L'AI, c'est mes oignons

Comment l'Europe veut devenir acteur majeur de l'intelligence artificielle

Le 21 février 2020 à 16h54

La Commission européenne a dévoilé ses grandes lignes de développement pour une « intelligence artificielle axée sur le facteur humain ». Pour Margrethe Vestager, « nous voulons que chaque citoyen, chaque travailleur, chaque entreprise ait une possibilité réelle de tirer parti des avantages de la numérisation ». La recette est dévoilée dans un livre blanc.

Une technologie au service des personnes (santé, transports plus sûrs…), une économie juste et compétitive (construction mécanique, cybersécurité, agriculture, économie verte et circulaire…), une société ouverte, démocratique et durable. Voilà les axes de cette stratégie comprenant deux volets. L’un relatif à la donnée avec un « espace européen unique des données », l’autre à l’intelligence artificielle.

Les motivations sont fortes, mais la pente est raide puisqu’il ne s’agit rien de moins que de faire de l’Europe le chef de file mondial « dans le développement de systèmes d'intelligence artificielle propices à des utilisations et applications sûres ». Derrière l’ambition, la Commission entend poser les premiers pavés de cette route qui doit nous mener vers un nouveau cadre.

Retour au 25 avril 2018. Ce jour, la commission présente une série de mesure pour stimuler ce secteur : d’un, renforcement du soutien financier et encouragement des secteurs public et privé à adopter l'IA. De deux, préparation aux changements socio-économiques provoqués par l'IA avec à la clef des partenariats entre entreprises et monde éducatif et autres programmes de formation spécialisée. De trois, surtout, mise en place d'un cadre éthique et juridique. 

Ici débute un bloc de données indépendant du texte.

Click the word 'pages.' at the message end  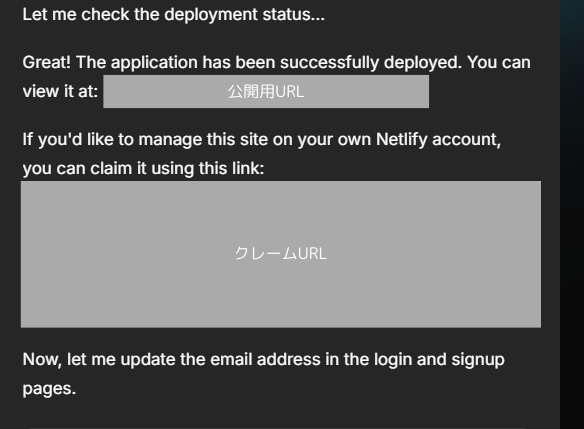(49, 389)
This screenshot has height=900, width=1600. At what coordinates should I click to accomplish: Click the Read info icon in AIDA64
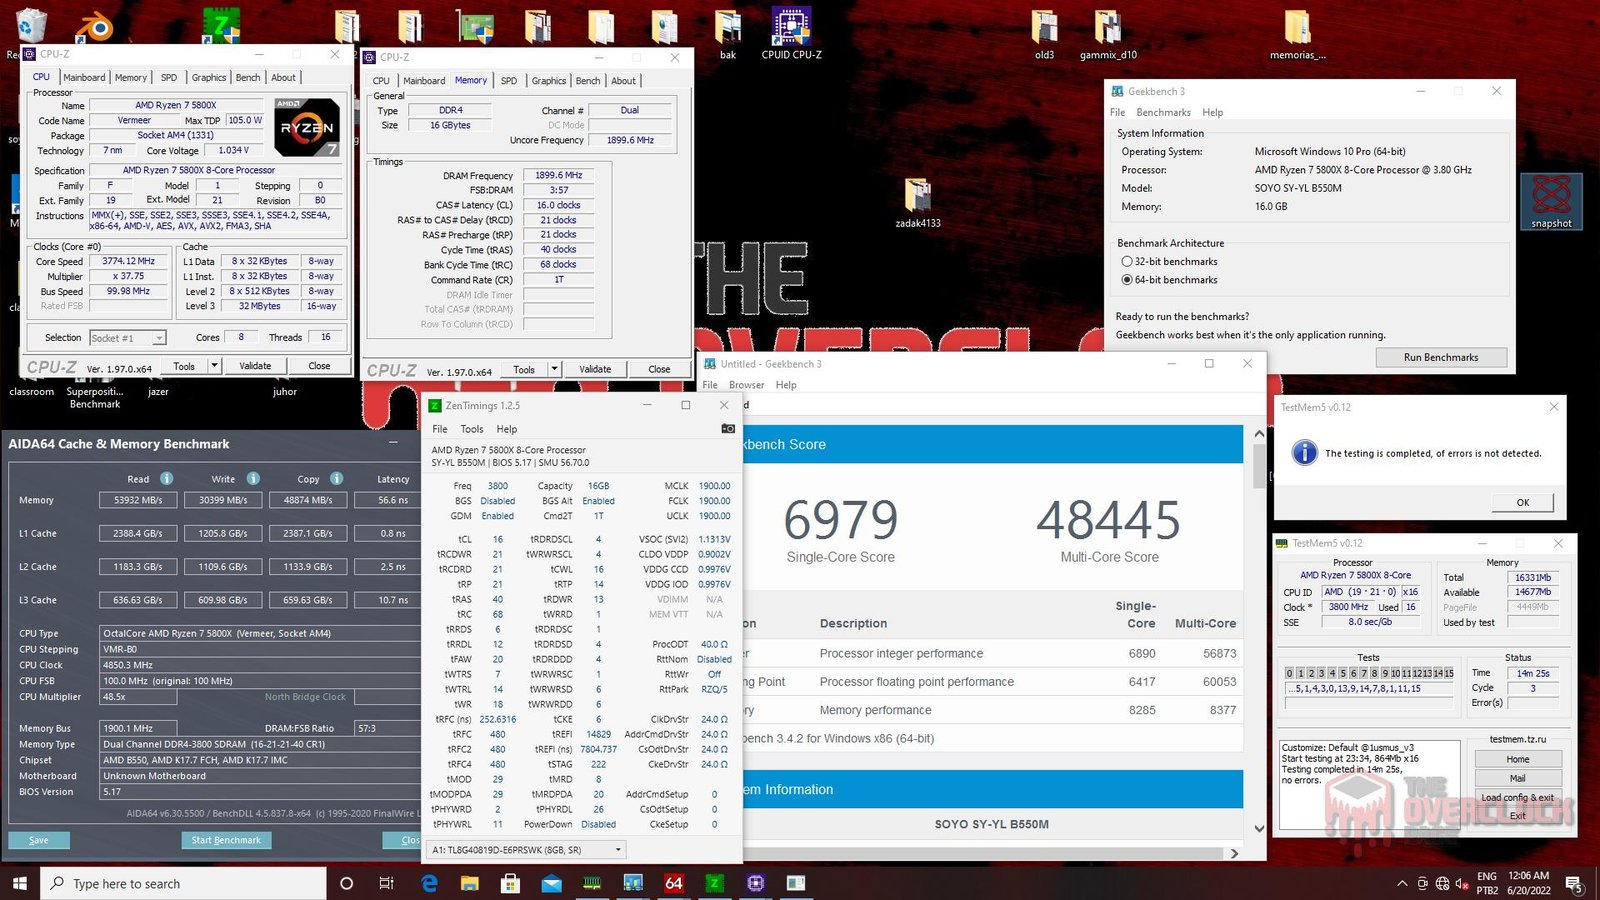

Près de deux ans plus tard, l’institution européenne met en ligne son livre blanc sur l'intelligence artificielle, désormais ouvert à consultation publique jusqu'au 19 mai 2020. Dans ce document, « la Commission prône (…) une approche axée sur la régulation et l’investissement, qui poursuit le double objectif de promouvoir le recours à l’IA et de tenir compte des risques associés à certaines utilisations de cette nouvelle technologie ».

Le Livre blanc vient ainsi « définir des options stratégiques concernant la manière d’atteindre ces objectifs », sachant que le militaire a été laissé au bord de la table. Des options basées sur les valeurs et droits fondamentaux européens.

Valeurs européennes et IA

Sur un terrain économique, le moteur européen est souffrant. 3,2 milliards d’euros ont été investis dans l’IA en Europe en 2016, contre environ 12,1 milliards d’euros en Amérique du Nord et 6,5 milliards d’euros en Asie indique le livre blanc. Pour apprécier l’échelle, on rappellera que Samsung compte pour sa part investir 22 milliards de dollars dans l’IA Google lui avait promis 13 milliards d’investissements en 2019.  

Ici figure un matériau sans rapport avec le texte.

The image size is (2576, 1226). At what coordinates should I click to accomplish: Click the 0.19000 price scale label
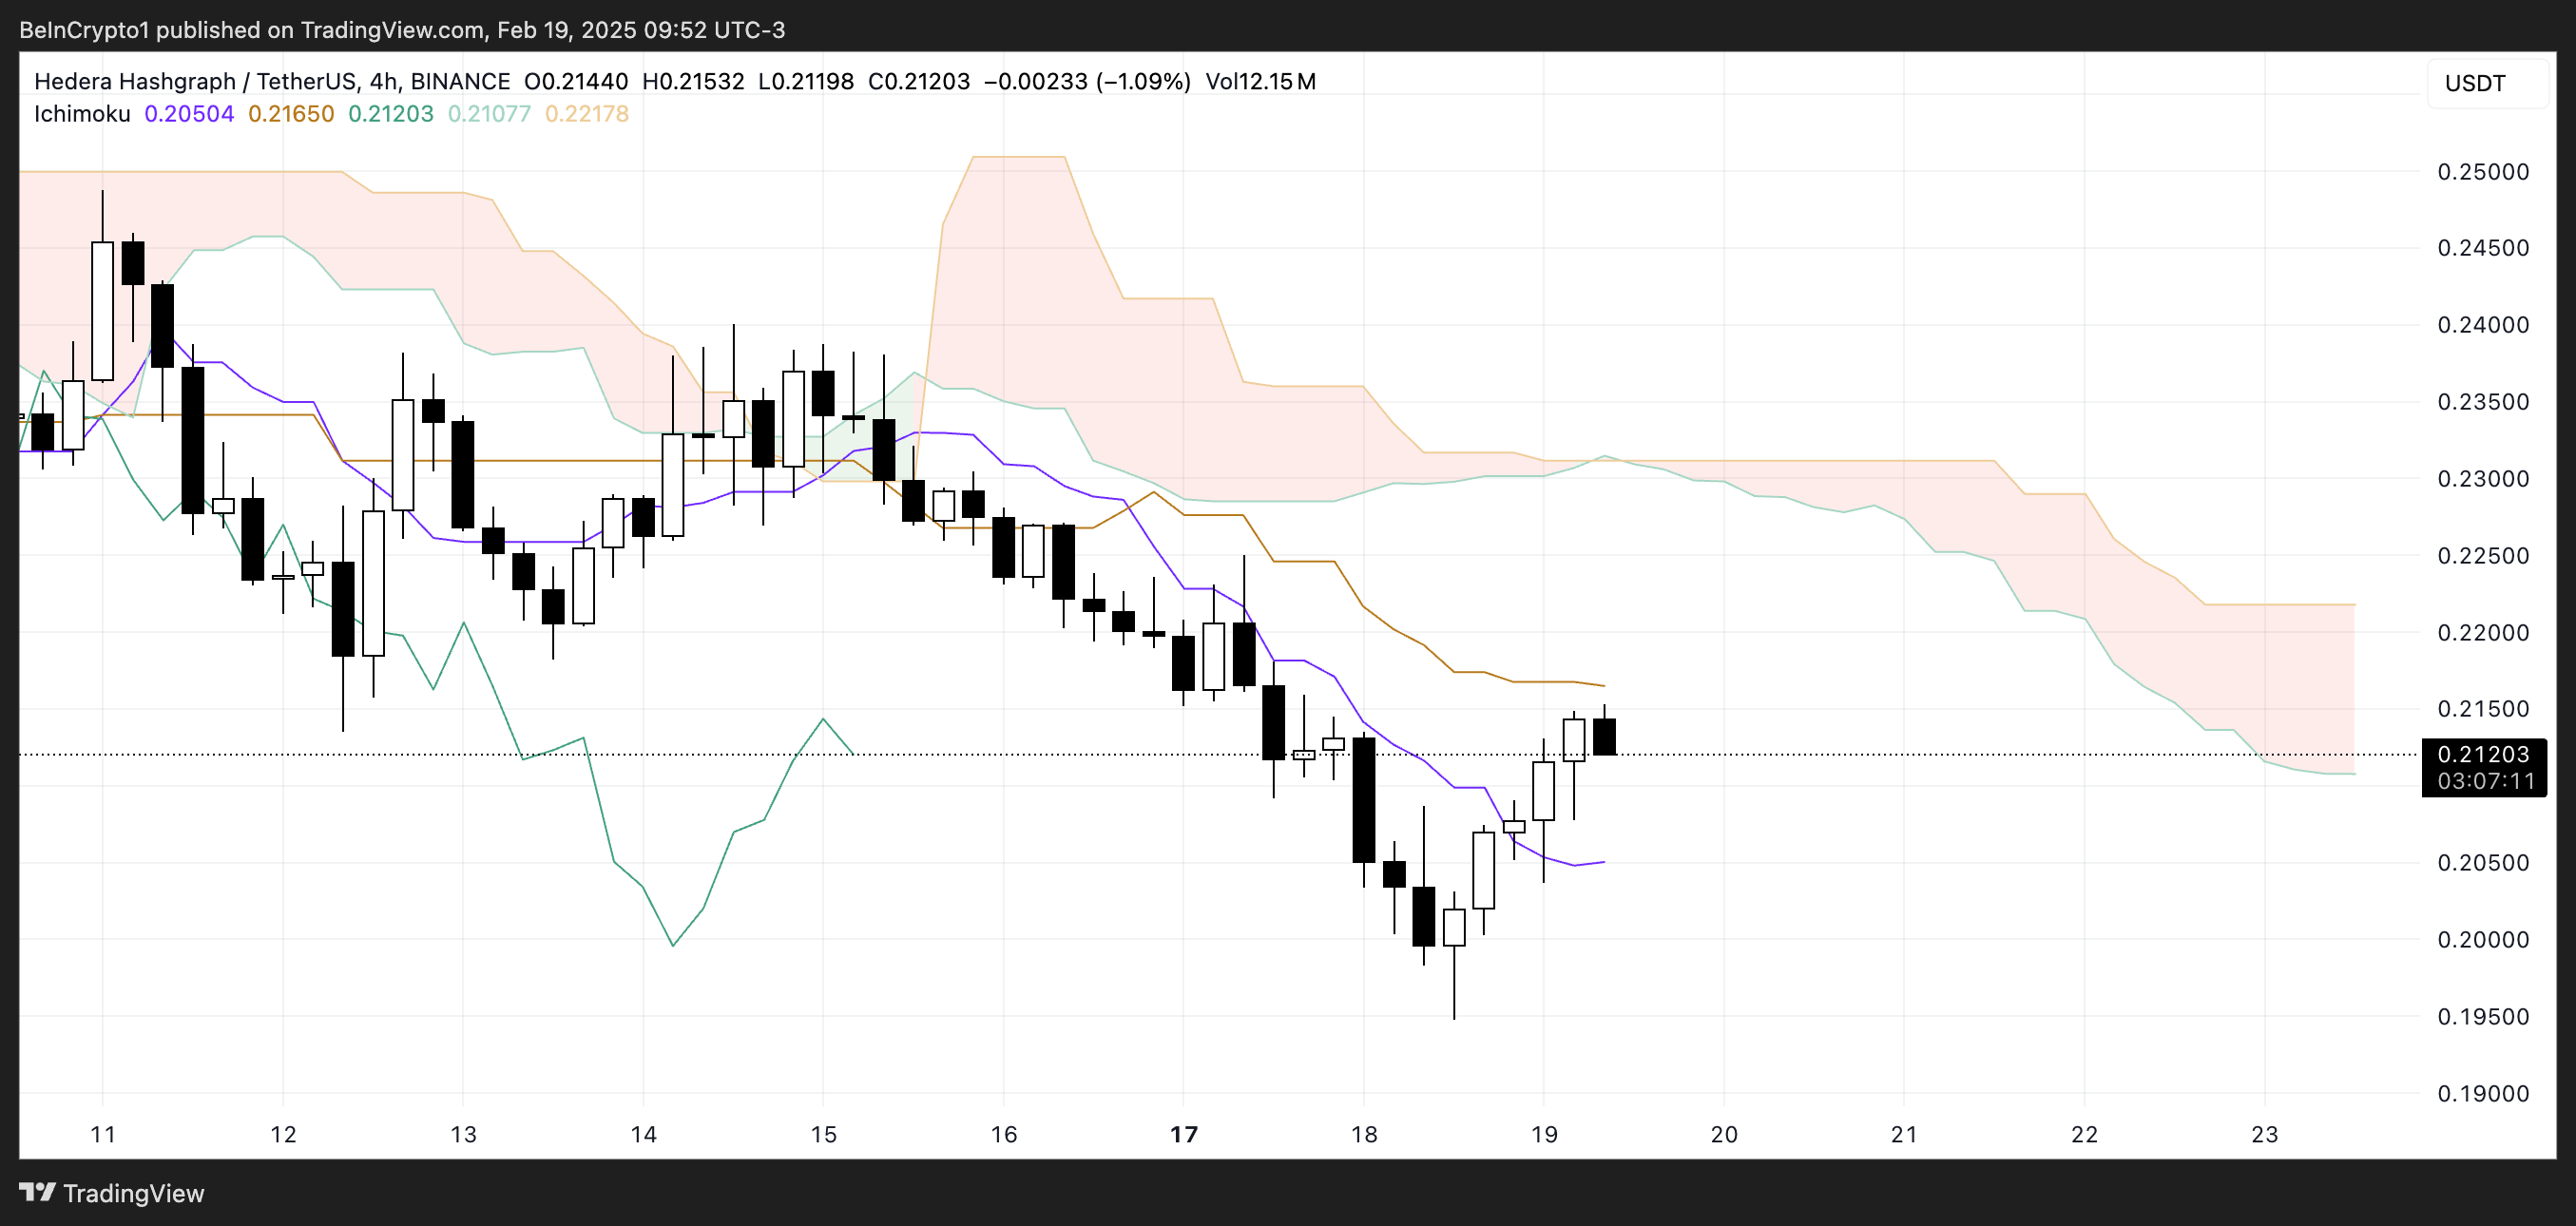(x=2482, y=1093)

Un plan a déjà été présenté en décembre 2018 pour faciliter la coopération entre les États membres et la Commission « dans des domaines clés tels que la recherche, l’investissement, la commercialisation, les compétences et les talents, les données et la coopération internationale ».

Ce plan doit s’étirer jusqu’en 2027, mais d’ici fin 2020, Bruxelles entend mettre un coup d’accélérateur sur le chapitre IA. Et pour attirer les investissements, la Commission veut mettre à disposition ses nombreux fonds liés au numérique où parmi les critères mis en avant, ce plan pourrait tenir compte du « bien-être sociétal et environnemental ».

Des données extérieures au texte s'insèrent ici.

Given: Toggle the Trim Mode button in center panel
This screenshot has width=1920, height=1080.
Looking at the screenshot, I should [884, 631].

On retrouve d'une certaine manière les questions éthiques qui avaient déjà été soulevées par Isabelle Falque-Pierrotin lors de la présentation du plan France IA en 2017, puis par Cedric Villani dans son rapport sur l’intelligence artificielle et enfin par Emmanuel Macron lors de son discours Ai for Humanity. Ce ne sont d’ailleurs pas les seuls points commun.

Formation, start-ups, pôle d’innovation numérique

Un autre pilier vise à alimenter les synergies entre les centres de recherche européens, avec à leur sommet un « centre phare » destiné à coordonner ces travaux. Principal carburant : l’argent. « La Commission a proposé de consacrer un montant ambitieux au soutien de centres d’essai de calibre mondial établis en Europe dans le cadre du programme pour une Europe numérique et de compléter ces mesures, le cas échéant, par des actions de recherche et d’innovation dans le cadre du programme Horizon Europe au titre du cadre financier pluriannuel pour la période 2021 - 2027 ».

Sur le terrain de la formation, l’UE rêve aussi de pouvoir attirer les meilleurs professeurs et chercheurs et « proposer des programmes de masters de classe internationale dans le domaine de l’IA ».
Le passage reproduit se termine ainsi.